Average house prices in many Western European countries are at very high levels in relation to average household income and there is now widespread concern about the possibility of a repeat of the crash of the late1980s/early 1990s.
This argument is not a new one, however, and the underlying economic and financial environment is very different from that of 15 years ago – the economies are in much better shape, with labour markets stronger and inflation lower, while current borrowing costs bear no relation to their inflated levels during the last recession.
Indeed, it is the relationship between borrowing costs and income – rather than between income and house prices – that is the more important. In this regard, interest rates remain very low and mortgage repayments as a percentage of household income are not excessive.
A flattening of prices is a more likely scenario although the fact that more and more households (especially in the UK and Ireland) regard residential property as a more attractive investment option than equities and a safer bet than their shrinking pensions means that prices have arguably been artificially driven to some extent – i.e. not by underlying occupier demand but rather by investor appetite.

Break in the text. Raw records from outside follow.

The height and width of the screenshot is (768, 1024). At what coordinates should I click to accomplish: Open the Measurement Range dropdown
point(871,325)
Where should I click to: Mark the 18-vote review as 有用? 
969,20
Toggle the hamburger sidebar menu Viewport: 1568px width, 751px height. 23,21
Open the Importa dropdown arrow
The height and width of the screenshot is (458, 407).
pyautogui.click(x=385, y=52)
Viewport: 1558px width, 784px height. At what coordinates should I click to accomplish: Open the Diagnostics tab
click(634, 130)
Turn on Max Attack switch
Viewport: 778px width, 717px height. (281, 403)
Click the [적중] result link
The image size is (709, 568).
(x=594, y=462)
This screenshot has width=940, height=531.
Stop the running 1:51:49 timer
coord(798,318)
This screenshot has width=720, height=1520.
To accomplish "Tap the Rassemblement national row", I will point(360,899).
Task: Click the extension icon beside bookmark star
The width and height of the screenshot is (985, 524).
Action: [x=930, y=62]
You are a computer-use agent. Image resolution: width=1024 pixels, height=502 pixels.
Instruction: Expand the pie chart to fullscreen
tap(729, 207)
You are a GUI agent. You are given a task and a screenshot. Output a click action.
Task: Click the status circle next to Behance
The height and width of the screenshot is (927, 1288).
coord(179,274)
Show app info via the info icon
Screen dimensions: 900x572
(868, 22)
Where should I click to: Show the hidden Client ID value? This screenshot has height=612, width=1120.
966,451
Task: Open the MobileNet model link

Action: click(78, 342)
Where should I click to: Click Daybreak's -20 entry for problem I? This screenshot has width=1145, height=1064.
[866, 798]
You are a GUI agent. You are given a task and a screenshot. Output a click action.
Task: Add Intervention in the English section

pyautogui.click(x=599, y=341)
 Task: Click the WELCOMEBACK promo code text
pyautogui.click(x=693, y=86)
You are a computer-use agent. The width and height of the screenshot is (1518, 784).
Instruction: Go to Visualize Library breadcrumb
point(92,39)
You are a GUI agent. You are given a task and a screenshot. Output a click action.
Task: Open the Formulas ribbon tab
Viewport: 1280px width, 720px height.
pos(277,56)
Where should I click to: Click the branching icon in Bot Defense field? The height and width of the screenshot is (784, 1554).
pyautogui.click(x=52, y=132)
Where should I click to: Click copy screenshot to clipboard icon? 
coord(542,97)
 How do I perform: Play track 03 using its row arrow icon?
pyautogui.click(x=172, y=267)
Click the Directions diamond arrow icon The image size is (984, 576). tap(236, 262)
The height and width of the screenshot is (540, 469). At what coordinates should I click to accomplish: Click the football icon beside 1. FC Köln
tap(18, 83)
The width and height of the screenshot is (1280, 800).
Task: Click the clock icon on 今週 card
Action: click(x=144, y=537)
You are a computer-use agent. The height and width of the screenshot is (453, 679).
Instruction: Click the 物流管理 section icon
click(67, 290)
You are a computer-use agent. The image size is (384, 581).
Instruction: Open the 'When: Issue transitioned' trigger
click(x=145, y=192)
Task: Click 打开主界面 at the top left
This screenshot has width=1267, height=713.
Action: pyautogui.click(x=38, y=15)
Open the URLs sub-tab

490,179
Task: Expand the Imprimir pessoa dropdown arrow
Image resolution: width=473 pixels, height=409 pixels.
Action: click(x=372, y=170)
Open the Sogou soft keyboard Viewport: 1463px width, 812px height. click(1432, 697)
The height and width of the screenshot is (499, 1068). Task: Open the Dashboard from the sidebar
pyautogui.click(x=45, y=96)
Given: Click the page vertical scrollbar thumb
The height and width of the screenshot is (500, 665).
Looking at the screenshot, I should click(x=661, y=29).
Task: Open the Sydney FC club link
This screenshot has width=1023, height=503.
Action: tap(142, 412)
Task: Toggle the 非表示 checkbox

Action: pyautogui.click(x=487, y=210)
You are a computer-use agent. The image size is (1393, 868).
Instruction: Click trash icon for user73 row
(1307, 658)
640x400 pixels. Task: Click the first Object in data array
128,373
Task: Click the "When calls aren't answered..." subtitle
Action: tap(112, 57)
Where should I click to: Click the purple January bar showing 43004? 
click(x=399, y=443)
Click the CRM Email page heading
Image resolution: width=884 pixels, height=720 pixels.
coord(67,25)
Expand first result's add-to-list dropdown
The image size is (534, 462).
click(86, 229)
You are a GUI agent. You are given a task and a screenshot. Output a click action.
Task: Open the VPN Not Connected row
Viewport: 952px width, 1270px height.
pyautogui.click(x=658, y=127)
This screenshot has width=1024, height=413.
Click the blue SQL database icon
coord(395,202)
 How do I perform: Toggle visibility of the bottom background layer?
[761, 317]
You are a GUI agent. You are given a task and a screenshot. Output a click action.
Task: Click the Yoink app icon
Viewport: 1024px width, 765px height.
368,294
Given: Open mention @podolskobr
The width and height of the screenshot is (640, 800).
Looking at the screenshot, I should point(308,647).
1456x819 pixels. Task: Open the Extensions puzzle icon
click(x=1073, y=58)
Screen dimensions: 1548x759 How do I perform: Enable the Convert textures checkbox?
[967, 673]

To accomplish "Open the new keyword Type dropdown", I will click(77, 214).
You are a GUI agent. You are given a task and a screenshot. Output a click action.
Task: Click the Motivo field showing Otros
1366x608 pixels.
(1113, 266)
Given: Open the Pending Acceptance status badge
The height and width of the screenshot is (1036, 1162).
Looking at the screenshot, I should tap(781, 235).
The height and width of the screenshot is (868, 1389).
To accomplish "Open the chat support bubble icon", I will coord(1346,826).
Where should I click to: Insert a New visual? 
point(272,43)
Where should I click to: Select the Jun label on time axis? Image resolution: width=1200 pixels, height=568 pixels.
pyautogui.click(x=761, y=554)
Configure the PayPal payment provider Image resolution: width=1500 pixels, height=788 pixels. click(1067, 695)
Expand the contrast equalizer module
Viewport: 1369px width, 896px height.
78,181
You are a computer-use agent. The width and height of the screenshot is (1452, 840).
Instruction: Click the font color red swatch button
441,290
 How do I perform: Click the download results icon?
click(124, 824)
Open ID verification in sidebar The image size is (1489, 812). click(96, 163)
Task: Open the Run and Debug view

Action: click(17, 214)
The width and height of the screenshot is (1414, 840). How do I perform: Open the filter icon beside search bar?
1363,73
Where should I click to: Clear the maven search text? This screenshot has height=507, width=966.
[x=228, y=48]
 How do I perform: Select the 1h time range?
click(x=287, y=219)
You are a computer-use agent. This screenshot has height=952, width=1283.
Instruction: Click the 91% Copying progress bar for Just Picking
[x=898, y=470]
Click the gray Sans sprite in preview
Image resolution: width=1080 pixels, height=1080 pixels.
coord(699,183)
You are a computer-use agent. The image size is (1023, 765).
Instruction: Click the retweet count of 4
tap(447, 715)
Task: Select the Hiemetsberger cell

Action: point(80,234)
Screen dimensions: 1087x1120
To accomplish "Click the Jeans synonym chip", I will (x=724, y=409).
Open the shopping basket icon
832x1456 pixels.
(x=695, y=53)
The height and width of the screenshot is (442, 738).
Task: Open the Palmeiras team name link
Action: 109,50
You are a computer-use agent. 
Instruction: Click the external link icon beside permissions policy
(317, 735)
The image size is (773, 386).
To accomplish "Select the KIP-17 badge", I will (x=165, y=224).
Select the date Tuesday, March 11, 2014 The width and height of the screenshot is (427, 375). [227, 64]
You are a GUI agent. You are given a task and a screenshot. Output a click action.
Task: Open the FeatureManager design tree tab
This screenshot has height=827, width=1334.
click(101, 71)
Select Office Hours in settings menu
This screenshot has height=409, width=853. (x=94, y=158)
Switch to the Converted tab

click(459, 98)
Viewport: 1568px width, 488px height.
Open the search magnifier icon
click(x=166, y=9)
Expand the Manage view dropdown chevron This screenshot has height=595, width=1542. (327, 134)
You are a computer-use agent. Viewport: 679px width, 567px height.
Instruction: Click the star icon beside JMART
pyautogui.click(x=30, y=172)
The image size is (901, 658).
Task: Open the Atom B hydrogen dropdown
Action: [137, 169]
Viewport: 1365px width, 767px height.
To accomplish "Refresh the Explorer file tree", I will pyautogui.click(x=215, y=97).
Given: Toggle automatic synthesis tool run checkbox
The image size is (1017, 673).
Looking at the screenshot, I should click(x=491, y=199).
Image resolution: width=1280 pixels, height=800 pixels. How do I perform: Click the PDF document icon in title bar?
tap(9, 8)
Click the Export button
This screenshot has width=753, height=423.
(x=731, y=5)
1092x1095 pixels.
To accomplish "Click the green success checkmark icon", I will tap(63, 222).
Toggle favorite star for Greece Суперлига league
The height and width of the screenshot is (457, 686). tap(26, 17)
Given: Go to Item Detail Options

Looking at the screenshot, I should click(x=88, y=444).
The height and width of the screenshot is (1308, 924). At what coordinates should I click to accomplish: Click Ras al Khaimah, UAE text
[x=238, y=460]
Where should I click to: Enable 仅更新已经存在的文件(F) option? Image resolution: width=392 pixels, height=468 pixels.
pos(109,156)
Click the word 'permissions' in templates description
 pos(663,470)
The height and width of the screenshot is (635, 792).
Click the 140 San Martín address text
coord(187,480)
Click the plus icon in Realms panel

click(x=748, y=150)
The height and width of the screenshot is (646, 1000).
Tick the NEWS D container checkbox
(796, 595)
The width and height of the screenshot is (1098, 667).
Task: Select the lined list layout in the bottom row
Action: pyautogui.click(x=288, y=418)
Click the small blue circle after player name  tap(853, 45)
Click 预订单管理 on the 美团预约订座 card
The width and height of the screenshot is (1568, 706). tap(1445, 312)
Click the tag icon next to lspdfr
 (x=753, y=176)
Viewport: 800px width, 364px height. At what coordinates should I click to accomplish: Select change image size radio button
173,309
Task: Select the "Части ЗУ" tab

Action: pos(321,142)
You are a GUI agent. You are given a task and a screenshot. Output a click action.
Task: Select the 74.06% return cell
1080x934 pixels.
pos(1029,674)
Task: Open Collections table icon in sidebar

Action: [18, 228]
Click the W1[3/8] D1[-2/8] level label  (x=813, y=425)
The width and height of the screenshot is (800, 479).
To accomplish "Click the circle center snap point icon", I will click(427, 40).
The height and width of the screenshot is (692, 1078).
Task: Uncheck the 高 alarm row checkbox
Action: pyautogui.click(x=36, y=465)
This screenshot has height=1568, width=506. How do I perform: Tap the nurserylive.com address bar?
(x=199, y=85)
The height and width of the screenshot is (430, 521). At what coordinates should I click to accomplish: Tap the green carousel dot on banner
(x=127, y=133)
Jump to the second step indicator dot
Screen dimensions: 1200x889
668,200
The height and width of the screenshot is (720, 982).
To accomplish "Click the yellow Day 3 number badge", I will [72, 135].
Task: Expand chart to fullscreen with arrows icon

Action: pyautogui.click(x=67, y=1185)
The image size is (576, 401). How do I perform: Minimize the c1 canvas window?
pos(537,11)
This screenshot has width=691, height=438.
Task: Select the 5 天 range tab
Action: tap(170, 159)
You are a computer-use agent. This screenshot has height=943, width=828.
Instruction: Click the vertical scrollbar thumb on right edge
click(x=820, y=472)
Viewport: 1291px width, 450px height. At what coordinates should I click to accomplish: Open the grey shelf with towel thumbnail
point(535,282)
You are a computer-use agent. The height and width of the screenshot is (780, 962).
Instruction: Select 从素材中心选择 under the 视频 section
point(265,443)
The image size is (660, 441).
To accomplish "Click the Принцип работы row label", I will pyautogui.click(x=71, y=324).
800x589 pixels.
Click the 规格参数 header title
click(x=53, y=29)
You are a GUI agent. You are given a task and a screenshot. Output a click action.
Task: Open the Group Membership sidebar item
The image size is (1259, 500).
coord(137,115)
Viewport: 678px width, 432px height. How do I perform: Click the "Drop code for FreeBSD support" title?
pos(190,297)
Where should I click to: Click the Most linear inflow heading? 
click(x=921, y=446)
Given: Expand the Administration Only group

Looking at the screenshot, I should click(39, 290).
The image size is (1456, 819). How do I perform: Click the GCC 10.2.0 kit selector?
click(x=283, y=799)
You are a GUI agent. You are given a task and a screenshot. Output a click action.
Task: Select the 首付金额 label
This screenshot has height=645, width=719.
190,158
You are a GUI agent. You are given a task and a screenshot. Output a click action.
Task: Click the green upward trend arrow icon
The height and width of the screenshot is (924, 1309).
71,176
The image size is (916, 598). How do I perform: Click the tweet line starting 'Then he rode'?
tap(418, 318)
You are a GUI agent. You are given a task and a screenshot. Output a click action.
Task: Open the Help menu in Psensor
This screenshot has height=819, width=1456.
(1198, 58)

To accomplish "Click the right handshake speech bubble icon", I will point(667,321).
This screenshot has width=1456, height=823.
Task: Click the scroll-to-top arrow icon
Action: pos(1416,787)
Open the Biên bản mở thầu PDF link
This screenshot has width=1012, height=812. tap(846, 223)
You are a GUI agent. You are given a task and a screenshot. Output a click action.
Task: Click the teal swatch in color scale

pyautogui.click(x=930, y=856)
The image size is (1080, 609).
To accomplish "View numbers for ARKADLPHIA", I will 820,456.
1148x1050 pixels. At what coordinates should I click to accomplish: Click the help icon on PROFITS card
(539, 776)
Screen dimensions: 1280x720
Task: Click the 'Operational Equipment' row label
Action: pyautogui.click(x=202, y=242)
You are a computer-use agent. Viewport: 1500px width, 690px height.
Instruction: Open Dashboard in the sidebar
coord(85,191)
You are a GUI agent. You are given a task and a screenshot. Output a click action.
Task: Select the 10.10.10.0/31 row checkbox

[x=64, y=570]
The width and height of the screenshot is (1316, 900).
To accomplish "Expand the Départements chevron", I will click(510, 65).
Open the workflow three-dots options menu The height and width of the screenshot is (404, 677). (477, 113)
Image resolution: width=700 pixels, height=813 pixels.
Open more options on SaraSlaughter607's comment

The combination of rising interest rates and slowing price growth will act as a brake on markets and in particular, the investor buyers who have to a large extent been responsible for driving up prices in many markets and who are likely to seek better opportunities in other asset classes as markets show signs of overheating.
Notwithstanding, you will oblige a movement master to bear on the real estate conveyancing obligations for your benefit.If we consider the potential downside for a moment, it is true that overall household debt is high. However, a widespread housing market crash is extremely unlikely given current circumstances.